Kelly J. Baker
When I taught the course, World Religions in America, there was one documentary that I always included semester after semester: New Muslim Cool (2009). Filmmaker Jennifer Maytorena Taylor notes that the film “came out of my long-standing interest in the power of pop music and culture to create social change.” So, she follows rapper Jason “Hamza” Pérez as he negotiates life as a Latino Muslim in post-9/11 America. One of the things that I like about the film is how it introduced my students to the presence and growing population of Latinx Muslims in the United States. Many of my mostly white students were surprised that Muslims could be African-American and/or Latinx rather than Arab. Further, they tended to be unfamiliar with the founding of the Nation of Islam in 1930 or how Puerto Ricans joined the movement in its earliest days.

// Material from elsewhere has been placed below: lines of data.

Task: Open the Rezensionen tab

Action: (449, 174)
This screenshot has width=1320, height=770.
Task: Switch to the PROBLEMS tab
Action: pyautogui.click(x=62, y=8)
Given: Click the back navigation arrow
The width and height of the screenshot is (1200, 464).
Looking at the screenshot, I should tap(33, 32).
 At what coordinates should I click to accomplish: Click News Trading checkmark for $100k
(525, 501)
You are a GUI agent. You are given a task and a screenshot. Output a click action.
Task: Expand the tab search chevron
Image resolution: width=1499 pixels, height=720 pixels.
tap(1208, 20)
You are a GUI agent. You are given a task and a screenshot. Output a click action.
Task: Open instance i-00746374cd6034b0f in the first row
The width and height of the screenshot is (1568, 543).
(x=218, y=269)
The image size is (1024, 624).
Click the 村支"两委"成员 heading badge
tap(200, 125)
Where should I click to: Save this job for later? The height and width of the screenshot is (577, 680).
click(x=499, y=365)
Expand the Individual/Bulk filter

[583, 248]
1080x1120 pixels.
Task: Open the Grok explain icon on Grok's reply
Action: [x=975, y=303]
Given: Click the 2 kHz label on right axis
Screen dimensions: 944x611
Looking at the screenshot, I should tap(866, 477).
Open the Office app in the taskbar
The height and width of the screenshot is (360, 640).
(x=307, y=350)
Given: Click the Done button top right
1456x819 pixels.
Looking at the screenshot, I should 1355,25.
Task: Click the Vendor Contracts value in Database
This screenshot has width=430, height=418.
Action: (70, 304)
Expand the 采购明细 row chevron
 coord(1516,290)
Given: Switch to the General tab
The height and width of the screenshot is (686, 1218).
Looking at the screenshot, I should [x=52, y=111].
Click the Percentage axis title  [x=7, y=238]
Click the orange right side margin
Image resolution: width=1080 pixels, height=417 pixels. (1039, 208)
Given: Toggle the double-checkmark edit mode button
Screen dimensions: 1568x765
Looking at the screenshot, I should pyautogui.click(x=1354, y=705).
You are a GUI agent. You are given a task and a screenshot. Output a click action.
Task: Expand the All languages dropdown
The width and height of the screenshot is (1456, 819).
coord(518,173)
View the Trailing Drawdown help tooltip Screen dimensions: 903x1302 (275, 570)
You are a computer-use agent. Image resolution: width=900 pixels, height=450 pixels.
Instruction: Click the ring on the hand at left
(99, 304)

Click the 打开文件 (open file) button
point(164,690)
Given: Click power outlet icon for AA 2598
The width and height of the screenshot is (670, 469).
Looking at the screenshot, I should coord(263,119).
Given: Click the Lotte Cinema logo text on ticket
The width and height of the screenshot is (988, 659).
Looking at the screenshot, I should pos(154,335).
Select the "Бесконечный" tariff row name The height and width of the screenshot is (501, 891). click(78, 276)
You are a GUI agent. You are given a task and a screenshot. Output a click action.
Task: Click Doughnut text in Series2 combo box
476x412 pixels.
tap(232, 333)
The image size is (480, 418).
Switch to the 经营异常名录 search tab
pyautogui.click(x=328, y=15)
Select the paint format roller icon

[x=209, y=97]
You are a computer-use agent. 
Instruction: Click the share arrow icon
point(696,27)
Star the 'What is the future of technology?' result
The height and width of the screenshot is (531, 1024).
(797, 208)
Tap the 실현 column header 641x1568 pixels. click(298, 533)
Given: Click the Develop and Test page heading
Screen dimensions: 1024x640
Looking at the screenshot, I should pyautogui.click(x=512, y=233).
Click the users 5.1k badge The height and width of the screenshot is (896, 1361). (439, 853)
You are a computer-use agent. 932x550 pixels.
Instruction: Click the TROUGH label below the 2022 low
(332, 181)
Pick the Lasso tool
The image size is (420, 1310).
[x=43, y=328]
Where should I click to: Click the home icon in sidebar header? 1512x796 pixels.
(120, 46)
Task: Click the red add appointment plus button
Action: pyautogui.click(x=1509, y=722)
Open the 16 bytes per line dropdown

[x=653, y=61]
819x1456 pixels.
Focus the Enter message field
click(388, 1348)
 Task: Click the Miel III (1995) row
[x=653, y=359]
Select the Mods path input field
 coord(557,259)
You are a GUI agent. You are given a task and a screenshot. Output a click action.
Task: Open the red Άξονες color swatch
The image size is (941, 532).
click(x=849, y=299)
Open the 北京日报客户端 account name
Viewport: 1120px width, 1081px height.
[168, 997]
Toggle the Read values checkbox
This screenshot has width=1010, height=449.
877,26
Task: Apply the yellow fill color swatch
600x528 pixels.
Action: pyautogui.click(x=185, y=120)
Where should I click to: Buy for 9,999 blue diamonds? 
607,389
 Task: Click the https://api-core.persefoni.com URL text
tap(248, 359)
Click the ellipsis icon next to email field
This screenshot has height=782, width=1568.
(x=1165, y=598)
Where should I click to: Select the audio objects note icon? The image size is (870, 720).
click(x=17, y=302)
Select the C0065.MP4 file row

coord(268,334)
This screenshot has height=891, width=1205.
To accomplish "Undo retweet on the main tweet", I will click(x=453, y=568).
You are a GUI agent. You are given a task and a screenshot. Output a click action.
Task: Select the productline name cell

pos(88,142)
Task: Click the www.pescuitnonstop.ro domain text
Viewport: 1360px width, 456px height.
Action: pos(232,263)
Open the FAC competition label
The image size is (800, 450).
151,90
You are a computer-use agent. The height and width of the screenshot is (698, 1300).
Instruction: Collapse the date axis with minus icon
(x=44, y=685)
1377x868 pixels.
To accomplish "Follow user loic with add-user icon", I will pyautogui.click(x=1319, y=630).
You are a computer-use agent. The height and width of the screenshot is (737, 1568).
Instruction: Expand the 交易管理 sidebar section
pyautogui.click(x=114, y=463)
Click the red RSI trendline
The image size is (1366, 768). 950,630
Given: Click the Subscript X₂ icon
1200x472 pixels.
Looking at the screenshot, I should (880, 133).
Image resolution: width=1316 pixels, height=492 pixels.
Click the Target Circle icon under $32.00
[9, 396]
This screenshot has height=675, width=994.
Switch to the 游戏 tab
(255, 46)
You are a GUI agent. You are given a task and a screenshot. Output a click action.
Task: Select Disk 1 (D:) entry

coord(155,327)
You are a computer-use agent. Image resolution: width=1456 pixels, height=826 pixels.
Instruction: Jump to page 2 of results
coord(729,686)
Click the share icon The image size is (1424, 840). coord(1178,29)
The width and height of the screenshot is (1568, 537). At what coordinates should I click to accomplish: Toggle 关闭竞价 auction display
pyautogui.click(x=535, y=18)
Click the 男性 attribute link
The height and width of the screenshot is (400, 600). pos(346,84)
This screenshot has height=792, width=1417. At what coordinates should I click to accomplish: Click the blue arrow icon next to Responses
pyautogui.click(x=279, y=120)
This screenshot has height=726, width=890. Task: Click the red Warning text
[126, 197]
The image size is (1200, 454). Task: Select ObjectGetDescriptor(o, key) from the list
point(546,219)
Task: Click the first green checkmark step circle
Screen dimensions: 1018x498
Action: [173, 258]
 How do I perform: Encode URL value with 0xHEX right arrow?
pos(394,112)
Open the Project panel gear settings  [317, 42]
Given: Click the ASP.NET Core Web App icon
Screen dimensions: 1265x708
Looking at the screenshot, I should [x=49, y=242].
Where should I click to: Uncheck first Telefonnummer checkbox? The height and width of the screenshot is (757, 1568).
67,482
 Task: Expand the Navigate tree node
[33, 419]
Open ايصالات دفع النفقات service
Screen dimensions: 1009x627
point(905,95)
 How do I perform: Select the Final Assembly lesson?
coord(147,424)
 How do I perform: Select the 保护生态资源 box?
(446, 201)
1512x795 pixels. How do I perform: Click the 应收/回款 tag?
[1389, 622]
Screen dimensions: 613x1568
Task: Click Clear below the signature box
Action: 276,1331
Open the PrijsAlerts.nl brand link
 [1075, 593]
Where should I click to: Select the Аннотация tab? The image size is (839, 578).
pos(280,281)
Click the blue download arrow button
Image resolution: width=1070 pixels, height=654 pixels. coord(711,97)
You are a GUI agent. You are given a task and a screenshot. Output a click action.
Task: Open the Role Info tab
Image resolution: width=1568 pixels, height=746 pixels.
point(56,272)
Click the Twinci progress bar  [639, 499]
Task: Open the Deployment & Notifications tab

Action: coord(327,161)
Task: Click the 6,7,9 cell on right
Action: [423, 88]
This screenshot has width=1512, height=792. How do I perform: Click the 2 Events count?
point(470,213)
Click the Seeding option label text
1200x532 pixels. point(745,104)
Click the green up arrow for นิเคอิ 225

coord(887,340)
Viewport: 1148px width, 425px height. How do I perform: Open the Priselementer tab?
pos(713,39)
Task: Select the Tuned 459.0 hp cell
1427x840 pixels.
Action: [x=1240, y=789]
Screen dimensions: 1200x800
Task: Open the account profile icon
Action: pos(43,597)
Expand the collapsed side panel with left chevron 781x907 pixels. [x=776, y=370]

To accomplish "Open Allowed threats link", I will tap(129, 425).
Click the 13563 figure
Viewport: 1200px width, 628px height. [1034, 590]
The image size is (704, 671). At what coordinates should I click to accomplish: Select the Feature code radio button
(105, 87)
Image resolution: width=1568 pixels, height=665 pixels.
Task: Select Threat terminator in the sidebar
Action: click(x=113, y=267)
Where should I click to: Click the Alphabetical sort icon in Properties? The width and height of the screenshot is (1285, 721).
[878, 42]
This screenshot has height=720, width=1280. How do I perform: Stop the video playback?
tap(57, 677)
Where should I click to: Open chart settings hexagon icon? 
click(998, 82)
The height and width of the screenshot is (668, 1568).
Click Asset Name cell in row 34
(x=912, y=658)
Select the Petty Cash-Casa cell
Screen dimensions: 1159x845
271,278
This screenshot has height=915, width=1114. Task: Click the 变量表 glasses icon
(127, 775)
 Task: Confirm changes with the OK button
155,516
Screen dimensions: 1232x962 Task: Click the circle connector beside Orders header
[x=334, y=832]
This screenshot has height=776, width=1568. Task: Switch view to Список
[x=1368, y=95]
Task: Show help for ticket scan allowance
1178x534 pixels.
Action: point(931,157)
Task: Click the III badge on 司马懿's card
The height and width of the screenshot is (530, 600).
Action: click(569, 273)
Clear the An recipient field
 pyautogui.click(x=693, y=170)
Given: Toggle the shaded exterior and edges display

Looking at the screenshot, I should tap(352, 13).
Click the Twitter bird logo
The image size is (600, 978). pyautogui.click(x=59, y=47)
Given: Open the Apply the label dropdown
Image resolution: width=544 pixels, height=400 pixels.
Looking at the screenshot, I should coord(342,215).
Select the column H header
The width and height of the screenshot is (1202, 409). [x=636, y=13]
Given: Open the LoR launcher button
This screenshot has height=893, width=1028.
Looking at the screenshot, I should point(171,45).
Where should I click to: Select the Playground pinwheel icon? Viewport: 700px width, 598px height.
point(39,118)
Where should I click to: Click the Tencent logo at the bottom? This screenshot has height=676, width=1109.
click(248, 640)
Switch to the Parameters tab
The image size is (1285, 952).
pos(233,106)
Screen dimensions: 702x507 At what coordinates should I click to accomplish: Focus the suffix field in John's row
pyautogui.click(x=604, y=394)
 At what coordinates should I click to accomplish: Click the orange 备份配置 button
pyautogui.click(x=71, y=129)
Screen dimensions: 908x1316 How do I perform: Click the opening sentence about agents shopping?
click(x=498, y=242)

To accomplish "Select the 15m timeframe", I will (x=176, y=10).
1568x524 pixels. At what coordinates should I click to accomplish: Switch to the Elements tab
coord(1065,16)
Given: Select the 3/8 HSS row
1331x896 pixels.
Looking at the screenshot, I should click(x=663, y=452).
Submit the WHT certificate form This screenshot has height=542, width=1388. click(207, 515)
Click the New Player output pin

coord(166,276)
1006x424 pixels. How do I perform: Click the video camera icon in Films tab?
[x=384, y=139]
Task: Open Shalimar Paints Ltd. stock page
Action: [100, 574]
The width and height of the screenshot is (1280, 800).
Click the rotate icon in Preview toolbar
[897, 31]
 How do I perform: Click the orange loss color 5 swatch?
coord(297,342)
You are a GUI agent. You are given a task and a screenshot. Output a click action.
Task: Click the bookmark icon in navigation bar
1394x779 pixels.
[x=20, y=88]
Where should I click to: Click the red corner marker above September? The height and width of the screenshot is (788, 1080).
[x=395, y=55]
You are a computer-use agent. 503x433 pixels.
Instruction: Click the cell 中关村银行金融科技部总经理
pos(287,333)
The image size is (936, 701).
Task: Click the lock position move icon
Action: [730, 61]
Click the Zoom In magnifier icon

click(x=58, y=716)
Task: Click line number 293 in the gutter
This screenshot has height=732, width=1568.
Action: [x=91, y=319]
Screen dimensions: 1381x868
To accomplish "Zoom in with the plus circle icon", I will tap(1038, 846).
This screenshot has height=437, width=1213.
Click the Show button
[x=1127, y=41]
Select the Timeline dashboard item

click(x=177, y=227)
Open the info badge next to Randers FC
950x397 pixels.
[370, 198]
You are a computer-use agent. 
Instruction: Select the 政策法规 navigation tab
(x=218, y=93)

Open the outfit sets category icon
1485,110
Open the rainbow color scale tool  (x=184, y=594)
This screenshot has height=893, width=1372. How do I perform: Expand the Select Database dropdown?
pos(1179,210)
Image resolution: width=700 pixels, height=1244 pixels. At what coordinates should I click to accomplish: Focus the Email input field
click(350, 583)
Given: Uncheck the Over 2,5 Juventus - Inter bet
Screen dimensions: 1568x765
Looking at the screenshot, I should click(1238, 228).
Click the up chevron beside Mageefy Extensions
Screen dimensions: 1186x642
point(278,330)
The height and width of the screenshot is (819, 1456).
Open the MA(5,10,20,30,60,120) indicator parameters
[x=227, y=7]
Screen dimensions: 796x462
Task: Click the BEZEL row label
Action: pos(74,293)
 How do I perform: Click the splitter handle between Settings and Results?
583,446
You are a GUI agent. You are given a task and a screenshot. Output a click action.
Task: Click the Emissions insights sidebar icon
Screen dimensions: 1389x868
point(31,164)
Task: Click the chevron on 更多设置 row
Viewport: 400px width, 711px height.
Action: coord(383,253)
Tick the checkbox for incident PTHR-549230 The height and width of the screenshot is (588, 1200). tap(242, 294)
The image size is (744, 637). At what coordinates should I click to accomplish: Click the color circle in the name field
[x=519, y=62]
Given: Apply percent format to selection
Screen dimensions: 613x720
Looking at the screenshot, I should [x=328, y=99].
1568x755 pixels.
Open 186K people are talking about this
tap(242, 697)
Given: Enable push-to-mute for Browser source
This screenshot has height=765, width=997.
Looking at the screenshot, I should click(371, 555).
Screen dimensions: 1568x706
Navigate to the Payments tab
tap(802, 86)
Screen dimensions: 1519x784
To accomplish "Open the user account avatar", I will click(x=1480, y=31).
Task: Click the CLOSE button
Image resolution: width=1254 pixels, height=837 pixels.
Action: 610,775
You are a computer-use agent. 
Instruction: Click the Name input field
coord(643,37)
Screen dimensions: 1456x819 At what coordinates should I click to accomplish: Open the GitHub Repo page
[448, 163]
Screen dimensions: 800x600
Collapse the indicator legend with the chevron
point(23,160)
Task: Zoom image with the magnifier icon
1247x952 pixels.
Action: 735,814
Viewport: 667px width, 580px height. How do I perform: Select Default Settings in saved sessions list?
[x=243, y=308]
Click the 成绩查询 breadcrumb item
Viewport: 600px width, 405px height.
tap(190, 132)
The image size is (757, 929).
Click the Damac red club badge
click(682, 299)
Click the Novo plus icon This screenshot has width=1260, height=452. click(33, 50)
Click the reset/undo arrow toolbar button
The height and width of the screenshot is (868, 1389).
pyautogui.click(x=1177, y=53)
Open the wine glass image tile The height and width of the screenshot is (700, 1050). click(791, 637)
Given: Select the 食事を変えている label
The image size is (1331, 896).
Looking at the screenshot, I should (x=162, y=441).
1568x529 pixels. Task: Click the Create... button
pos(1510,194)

Since Latinx people are now the one of “the fastest growing segments of the Muslim community” and 6% of America’s Muslims are Latinx, I wanted my students to know that Muslims are more diverse than the common stereotypes suggest. Those stereotypes are dangerous for Muslims living in America, especially with the conflation of Muslim with terrorism. New Muslim Cool makes this unflinchingly clear. The viewer follows Hamza’s life as a Muslim, rapper, father, husband, brother, and son as well as the difficulties he faces because of his religious faith.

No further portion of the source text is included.